Lors que le trait par vos yeux decoché
Rompit le roc de ma poitrine dure,
Ce meſme trait dont vous m’auiez touché,
Dans mon eſprit graua voſtre figure.

Vous n’auez rien de rare & de caché,
De beau, de ſainct, du Ciel & de nature,
Qu’Amour ſubtil n’ait par tout recherché,
Pour faire en moy voſtre viue peinture :

Bref, mon eſprit ardant d’affections,
Eſt vn miroir de vos perfections,
Où vous pouuez vous voir toute depeinte.

Si ma foy donc ne vous peut enflamer,
À tout le moins vous me deuez aimer
Pour le reſpect de voſtre image ſainte.


XXVI.

Mon Dieu mon Dieu que i’aime ma deeſſe,
Et de ſon chef les treſors precieux !
Mon Dieu mon Dieu que i’aime ſes beaux yeux,
Dont l’vn m’eſt doux, l’autre plein de rudeſſe !

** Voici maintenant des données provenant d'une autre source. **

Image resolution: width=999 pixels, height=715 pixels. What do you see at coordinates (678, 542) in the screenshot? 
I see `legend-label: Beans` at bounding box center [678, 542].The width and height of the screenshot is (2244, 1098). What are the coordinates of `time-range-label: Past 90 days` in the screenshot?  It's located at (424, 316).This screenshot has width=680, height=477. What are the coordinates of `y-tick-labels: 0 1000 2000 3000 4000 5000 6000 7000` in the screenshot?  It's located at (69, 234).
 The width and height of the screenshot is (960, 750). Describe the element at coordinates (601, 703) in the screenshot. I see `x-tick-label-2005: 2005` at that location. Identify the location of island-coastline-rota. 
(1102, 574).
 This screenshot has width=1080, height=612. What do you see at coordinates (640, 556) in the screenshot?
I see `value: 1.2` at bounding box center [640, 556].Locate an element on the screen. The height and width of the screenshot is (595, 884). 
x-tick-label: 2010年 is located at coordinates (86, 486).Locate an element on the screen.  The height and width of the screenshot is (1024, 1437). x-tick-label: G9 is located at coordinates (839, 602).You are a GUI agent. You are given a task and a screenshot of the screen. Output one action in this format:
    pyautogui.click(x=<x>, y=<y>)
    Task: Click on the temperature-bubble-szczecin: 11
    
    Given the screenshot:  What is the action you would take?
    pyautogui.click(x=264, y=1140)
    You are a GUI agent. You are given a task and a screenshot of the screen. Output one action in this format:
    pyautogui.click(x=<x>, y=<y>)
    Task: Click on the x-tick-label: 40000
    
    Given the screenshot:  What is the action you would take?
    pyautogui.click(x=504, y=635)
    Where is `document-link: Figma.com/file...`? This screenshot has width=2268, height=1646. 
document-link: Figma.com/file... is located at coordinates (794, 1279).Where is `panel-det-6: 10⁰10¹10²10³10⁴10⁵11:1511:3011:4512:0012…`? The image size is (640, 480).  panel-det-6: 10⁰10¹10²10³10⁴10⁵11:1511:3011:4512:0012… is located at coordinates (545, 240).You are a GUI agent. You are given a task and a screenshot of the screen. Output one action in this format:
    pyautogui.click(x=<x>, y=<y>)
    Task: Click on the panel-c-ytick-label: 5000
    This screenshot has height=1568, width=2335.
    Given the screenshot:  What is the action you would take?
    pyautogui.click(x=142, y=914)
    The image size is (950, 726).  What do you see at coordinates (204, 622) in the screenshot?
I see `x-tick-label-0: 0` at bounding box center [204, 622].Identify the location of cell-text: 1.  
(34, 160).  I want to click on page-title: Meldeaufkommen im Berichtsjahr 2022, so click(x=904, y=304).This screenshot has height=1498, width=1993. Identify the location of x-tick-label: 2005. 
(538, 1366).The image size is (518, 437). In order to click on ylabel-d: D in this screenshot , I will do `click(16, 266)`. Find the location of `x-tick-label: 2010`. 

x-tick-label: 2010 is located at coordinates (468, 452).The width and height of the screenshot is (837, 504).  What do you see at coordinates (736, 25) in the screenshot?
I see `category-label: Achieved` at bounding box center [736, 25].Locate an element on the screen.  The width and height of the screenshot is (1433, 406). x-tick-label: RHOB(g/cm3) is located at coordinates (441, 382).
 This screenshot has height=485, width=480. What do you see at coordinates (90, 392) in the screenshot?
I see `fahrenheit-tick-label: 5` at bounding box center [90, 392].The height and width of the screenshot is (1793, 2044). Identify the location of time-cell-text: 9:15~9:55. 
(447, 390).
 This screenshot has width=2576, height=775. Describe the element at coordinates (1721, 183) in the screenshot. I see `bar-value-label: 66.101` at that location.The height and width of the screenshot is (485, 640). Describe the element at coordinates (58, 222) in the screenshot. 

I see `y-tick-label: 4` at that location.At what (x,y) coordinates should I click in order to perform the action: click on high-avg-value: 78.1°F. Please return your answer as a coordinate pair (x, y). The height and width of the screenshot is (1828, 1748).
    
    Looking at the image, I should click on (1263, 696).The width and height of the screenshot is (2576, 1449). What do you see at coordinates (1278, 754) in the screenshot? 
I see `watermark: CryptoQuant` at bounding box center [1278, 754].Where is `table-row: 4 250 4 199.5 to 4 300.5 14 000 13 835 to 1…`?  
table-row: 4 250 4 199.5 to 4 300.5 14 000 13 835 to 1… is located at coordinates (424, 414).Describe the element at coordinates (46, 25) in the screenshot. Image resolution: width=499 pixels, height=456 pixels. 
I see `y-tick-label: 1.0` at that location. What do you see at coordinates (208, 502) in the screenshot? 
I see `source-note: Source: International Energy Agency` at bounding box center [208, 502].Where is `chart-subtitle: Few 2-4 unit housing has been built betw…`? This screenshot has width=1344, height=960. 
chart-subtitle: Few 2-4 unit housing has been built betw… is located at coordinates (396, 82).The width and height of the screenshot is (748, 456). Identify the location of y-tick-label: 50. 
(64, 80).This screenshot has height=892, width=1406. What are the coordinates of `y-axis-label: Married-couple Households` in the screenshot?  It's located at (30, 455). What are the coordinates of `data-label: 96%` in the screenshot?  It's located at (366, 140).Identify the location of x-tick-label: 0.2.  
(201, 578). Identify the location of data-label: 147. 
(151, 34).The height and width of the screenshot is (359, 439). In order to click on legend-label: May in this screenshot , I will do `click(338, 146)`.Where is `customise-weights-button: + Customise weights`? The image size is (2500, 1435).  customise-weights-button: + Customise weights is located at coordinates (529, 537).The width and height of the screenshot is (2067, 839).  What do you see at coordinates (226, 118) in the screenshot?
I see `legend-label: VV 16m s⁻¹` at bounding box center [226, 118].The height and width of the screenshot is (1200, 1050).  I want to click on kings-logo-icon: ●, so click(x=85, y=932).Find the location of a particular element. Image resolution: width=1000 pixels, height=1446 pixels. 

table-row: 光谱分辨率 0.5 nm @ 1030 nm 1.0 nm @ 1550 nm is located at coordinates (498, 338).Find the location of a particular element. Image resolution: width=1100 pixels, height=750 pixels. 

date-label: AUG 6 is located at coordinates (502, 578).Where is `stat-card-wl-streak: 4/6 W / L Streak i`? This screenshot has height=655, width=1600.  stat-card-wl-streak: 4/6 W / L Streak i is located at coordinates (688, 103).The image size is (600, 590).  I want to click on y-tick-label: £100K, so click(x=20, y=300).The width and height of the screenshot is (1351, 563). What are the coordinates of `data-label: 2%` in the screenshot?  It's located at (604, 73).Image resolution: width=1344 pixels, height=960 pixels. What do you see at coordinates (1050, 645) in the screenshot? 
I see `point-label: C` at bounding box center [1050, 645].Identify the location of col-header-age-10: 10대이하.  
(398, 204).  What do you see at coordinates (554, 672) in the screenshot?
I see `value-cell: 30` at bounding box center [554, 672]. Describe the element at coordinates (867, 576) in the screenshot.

Mon Dieu mon Dieu que i’aime la ſageſſe
De ſes diſcours qui rauiroyent les Dieux,
Et la douceur de ſon ris gracieux,
Et de ſon port la Royale hauteſſe !

Mon Dieu que i’aime à me reſouuenir
Du temps qu’Amour me fiſt ſerf deuenir,
Touſiours depuis i’adore mon ſeruage !

Mon mal me plaiſt plus il eſt violant,
Vn feu ſi beau m’eſgaye en me brûlant,
Et la rigueur eſt douce en ſon viſage.